Job 1 >>
Answer these questions using the notes on the corrected math projects below. Answer each on its own line, marked the same way.
(a) On what day and at what time does the author email a link to the class list?
(b) What three kinds of faults were penalized in Project 5 (a)?
(c) How many marks were available for Presentation in Project 5 (b)?
Job 2 >> Write the next part of the notes on the corrected math projects, continuing after the last line shown.

Selected excerpt >>
[BEGIN]

I am emailing a link of this to everyone on the class list every Friday afternoon. If you are not receiving these emails or want to have them sent to another email address feel free to email me at jpmccarthymaths@gmail.ie and I will add you to the mailing list.

## Projects

These are finally corrected. I would like to apologise for the inexplicable delay… you are identified by the last five digits of your student number. Remarks below.

 S/N Mark Ex 12.5 27898 12.5 29579 12.5 89138 12.5 35809 12 00988 12 05441 12 72936 11.5 31148 11 59663 11 89362 11 19801 10.5 76939 10 55503 10 64923 10 50316 10 56576 9.5 01642 9.5 81431 9.5 28745 9.5 25441 9 11938 9 93481 9 40198 9 37211 9 28575 8.5 30609 8 09341 8 98786 8 04996 7.5 21361 7.5 21967 7 29768 7 00633 7 59593 6.5 84181 6 35726 6 32338 5.5 07743 5.5 30948 5.5 74522 4.5 47692 4.5 93528 4 28475 4 59528 3.5 15585 3.5 71579 3 09658 3 47796 5 64301 5

### Remarks

Firstly everyone who handed up clearly put in a massive effort. I think twelve students didn’t hand anything at all in.

#### Project 5 (a)

This was the project where you had to justify the steps taken in the solutions of the relevant questions. Omissions (not justifying steps), errors and superfluities/waffle were penalised here.

#### Project 5 (b)

This project was marked on

• Length (3 marks) — all but three students scored full marks. These students lost marks for not doing all the questions or very ‘light’ worked solutions.
• Presentation (2 marks) — four students got one mark; everyone else got full marks. Worked solutions aren’t going to much use if you can’t read them easily.
• Accuracy (4 marks) — basically I counted the number of errors in the worked solutions and worked from there. We had from 4 to 38 errors in our worked solutions. I gave 4/4 for <8 errors, 3/4 for 9-12, 2/4 for 13-16, 1/4 for <24 errors and 0/4 for more.
• Algebra (3 marks) — marks for algebra explanations and justification of steps. I came down heavily on algebra errors or stuff like “the square and the square root cancel”. Also writing stuff like $\sin \Rightarrow \cos$ and similar nonsenses.

[END]

Given material >>
[BEGIN]

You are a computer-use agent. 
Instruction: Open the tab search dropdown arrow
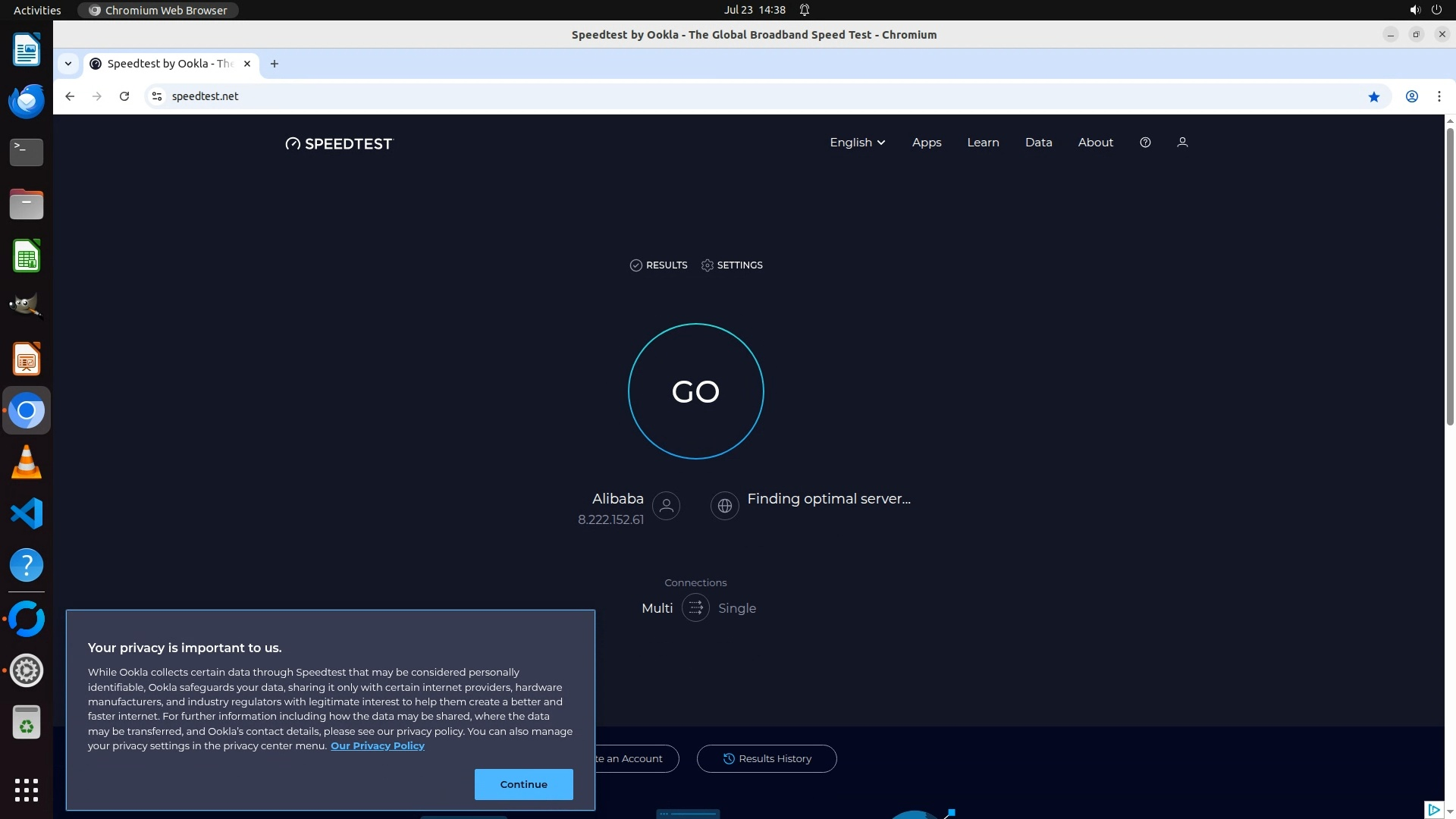pos(68,64)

[END]

Reply 1 >>
(a) Every Friday afternoon.
(b) Omissions (not justifying steps), errors, and superfluities or waffle.
(c) Two marks.

Reply 2 >>
• Explanations (5 marks) — there were a few things that needed explaining. Note that giving the steps in the method is not explaining things at all — maths is NOT a series of methods and steps to learn off and I roundly reject these ‘explanations’. Only two students had proper explanations of all of these while twelve students gave little or no explanations of what we were doing and they only got 1 or 0/5.  The things that needed to be explained, the ideas were
1. Implicit Differentiation
2. Differentiation from First Principles
3. Chain Rule
4. Asymptotes – both vertical and horizontal
5. Maxima and Minima
6. ‘Roots’
7. Increasing Function
8. Completing the Square
• Calculus (5 marks) — your handling of these concepts as well as the product, quotient and chain rules. How well you demonstrated that differentiation is about slopes of tangents, etc. These marks were broadly correlated with the Explanation marks.
• Pictures (3 marks) — ever hear the phrase, a picture paints a thousand words? Some of us had only one picture while others had upwards of 11. The whole theme of calculus is looking at geometric objects in an algebraic way.
• Language & Level (3 + 3 marks) — most people got 3/3 for language. If language was not precise or contained lots of clumsy expression I docked marks. Level means not talking about epsilon-delta to a class of Leaving Cert students for example… things should be made as simple as possible — but no simpler. Over- and under-complicated worked solutions were punished although again, most students got 3/3.
• Overall (6 marks) — my own impression of what your work was worth. 1/6 — very poor [6 students], 2/6 poor [5 students], 3/6 fair [2 students], 4/6 good [5 students], 5/6 very good[6 students], 6/6 outstanding [3 students].

#### Projects 4 & 8

Only two students did these projects so I will not make comments on them here.

#### Project 6: L’Hopital’s Rule

Most students answered the first question well by appealing to a diagram of the graph of $y=f(x)$ near a point $x=1$. The second part, which was worth 20 marks out of 75, was typically not answered very well. Either students had erroneous arguments or failed to use the linear approximation which was necessary. After this students primarily lost marks for not checking that the conditions for L’Hoptital’s Rule were met before applying it.

#### Project 9: Least Squares

Only two students did this projects so I will not make comments on them here.

## Review Lecture

We will have a review on Monday 29 April at 10:00 in WGB G14. In this lecture I will take any questions and if we run out of questions I will detail the format of the exam. It will be same as 2011 and 2012. I am going to make Q.3 a little longer and Q.4 a little shorter.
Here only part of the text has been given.